March 1, 2017

Voce Clamantium Ex Vacuo

A personal case study in post-truthism

(7-minute read)

Two strangers are about to leave our weekend mountain cabin to go backcountry skiing on the Colorado continental divide.  They’re from out of state, have never lived in Colorado (where our distinctive snowpack is more lethal than elsewhere), and lack the avalanche certification that we Colorado backcountry skiiers usually demand of one another to head off piste.  One of them has never been backcountry skiing before.  Neither of them owns safety gear (beacon, shovel, probe).  It’s noon, and they’re only now planning to head outside.

My friend, who invited everyone (including me and those two prospective skiers) to this group weekend retreat asks me what I’m doing on my phone.  I’m reading the Colorado Avalanche Information Center’s forecast.  We’ve had a major storm over the past few days.  Risk is moderate today in this region – the risk level at which most deaths occur historically.  Her guests don’t seem to have checked the forecast, and I am checking the forecast out of concern.

----

## Directions
Reproduce the passage of the ski cabin essay from "(7-minute read)" up to and including "to head outside.", word for word.

## Data block

----

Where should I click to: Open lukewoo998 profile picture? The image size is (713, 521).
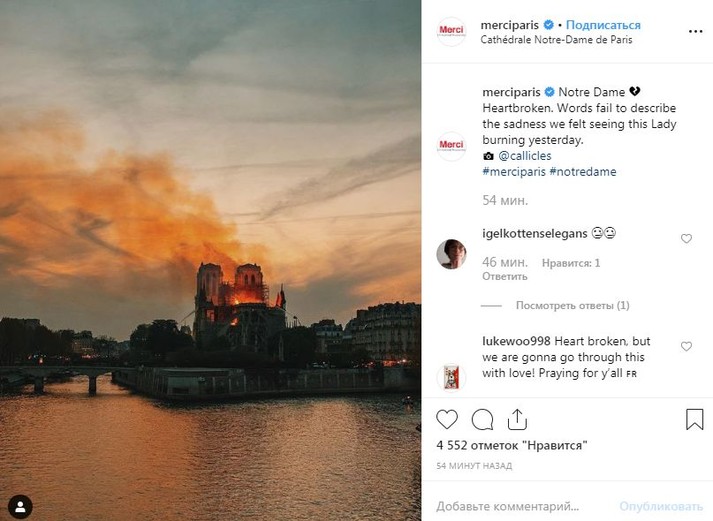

----

## Full response
(7-minute read)

Two strangers are about to leave our weekend mountain cabin to go backcountry skiing on the Colorado continental divide.  They’re from out of state, have never lived in Colorado (where our distinctive snowpack is more lethal than elsewhere), and lack the avalanche certification that we Colorado backcountry skiiers usually demand of one another to head off piste.  One of them has never been backcountry skiing before.  Neither of them owns safety gear (beacon, shovel, probe).  It’s noon, and they’re only now planning to head outside.